Saved entries:
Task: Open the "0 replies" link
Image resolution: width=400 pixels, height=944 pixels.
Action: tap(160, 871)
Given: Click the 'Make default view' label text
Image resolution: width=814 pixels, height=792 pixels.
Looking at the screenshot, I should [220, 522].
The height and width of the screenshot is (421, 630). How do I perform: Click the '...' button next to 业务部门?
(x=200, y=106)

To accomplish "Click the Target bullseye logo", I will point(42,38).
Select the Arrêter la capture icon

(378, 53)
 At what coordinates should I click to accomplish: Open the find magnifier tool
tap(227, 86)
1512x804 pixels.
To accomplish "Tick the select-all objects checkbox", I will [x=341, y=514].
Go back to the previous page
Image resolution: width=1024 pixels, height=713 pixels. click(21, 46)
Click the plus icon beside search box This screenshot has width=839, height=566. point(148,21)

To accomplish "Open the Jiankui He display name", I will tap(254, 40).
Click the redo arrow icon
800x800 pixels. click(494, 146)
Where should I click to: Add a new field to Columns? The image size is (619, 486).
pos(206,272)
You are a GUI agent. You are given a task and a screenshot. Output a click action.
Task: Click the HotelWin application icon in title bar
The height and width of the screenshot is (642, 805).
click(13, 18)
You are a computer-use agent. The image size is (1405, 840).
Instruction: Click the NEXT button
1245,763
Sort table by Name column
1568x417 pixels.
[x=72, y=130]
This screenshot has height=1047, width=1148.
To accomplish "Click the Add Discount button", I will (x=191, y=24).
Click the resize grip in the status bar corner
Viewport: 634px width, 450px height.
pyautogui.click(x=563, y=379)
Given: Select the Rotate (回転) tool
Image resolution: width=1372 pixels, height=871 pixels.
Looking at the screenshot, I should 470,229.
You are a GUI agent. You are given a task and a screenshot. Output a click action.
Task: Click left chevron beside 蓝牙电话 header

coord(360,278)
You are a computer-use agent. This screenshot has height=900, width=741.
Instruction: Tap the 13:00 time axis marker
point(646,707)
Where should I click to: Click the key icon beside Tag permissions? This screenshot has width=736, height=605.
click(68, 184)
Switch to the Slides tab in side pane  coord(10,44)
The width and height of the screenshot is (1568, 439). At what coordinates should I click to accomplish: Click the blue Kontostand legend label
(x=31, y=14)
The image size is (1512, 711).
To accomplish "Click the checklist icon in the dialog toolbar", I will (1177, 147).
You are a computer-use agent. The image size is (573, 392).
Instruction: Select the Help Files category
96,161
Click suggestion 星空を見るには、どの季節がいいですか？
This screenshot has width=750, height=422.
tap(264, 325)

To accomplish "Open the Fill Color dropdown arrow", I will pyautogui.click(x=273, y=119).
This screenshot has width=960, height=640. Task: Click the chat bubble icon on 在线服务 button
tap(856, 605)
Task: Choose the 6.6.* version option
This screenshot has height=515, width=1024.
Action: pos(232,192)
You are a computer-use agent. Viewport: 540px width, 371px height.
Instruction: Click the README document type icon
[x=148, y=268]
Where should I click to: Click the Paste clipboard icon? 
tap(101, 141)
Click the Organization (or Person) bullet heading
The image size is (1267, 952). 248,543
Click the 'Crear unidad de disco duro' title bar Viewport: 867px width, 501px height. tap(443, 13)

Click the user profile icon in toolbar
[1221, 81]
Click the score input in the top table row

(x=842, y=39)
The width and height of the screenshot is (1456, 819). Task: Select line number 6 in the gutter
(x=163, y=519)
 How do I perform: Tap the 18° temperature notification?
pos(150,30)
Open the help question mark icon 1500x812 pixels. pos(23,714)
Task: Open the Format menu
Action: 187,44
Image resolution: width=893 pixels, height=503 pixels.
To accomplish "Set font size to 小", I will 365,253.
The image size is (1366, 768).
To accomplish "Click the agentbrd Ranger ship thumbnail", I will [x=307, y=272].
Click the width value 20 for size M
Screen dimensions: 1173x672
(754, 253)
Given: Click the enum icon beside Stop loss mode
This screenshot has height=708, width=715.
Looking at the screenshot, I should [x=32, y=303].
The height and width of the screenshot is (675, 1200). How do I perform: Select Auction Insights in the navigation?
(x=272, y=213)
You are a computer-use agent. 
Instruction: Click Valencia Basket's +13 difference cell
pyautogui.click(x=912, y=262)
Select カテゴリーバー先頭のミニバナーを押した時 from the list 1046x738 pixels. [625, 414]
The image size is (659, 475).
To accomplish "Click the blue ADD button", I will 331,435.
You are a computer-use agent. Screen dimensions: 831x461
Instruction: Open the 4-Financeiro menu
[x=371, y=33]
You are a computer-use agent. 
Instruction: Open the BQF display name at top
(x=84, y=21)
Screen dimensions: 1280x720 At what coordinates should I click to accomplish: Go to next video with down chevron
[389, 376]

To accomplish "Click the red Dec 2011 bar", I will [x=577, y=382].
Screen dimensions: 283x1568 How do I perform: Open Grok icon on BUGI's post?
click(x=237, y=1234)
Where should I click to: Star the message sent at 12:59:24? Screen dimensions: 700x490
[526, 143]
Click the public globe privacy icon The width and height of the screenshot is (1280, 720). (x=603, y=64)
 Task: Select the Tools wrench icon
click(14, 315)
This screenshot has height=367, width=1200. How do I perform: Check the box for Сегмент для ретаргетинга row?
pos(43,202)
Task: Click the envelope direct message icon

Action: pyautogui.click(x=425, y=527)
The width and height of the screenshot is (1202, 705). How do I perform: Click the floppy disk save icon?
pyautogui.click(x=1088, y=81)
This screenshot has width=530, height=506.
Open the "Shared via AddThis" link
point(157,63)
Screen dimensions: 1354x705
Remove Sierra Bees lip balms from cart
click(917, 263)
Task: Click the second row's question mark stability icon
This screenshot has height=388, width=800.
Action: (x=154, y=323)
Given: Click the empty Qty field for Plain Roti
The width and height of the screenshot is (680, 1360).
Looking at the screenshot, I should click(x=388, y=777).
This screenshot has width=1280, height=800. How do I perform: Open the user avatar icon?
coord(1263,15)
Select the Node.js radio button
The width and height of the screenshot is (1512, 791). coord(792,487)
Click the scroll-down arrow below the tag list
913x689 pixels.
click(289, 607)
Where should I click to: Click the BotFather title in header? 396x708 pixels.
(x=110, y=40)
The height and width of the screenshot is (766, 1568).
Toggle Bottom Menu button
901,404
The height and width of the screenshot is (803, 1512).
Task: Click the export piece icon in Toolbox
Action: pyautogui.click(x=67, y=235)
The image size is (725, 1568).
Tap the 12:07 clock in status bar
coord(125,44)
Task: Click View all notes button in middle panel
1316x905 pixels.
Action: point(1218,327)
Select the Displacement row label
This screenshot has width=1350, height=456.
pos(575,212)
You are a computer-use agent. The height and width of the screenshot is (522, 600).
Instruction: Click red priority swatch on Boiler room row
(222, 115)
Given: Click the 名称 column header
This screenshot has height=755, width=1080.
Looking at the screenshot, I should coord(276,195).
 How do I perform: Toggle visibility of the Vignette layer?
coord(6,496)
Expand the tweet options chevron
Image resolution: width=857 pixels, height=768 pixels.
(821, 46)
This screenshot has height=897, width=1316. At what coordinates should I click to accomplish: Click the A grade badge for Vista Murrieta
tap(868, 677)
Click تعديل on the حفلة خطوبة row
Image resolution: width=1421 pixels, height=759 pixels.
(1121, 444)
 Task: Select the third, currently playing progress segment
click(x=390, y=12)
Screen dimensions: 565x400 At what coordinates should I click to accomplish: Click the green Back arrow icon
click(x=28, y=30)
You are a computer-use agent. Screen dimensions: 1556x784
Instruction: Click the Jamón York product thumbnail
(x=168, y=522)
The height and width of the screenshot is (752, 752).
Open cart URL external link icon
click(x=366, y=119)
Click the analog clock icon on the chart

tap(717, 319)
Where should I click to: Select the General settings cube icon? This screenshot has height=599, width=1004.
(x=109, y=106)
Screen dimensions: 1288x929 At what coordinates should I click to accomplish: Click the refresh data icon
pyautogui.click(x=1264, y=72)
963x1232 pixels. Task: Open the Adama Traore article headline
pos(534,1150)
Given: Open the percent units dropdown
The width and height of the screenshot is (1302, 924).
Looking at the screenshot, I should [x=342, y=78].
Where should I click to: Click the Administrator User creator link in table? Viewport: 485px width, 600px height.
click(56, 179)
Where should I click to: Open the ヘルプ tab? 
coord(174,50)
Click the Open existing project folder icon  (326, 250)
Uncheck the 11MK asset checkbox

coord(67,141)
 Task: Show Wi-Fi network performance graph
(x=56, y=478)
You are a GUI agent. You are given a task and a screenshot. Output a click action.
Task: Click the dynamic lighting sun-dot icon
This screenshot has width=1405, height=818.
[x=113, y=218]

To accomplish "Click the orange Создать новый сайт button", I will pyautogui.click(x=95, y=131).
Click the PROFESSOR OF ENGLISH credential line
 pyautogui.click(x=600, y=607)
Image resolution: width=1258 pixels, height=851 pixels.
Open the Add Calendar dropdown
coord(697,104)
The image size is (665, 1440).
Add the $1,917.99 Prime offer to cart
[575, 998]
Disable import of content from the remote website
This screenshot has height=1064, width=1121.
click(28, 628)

Work request
Starting at the line above that holds "You are a computer-use agent. The image size is (573, 392)." and ending at the line that holds "Task: Choose the 6.6.* version option", transcribe each line exactly and include no other lines.

Problem solution
You are a computer-use agent. The image size is (573, 392).
Instruction: Select the Help Files category
96,161
Click suggestion 星空を見るには、どの季節がいいですか？
This screenshot has width=750, height=422.
tap(264, 325)

To accomplish "Open the Fill Color dropdown arrow", I will pyautogui.click(x=273, y=119).
This screenshot has width=960, height=640. Task: Click the chat bubble icon on 在线服务 button
tap(856, 605)
Task: Choose the 6.6.* version option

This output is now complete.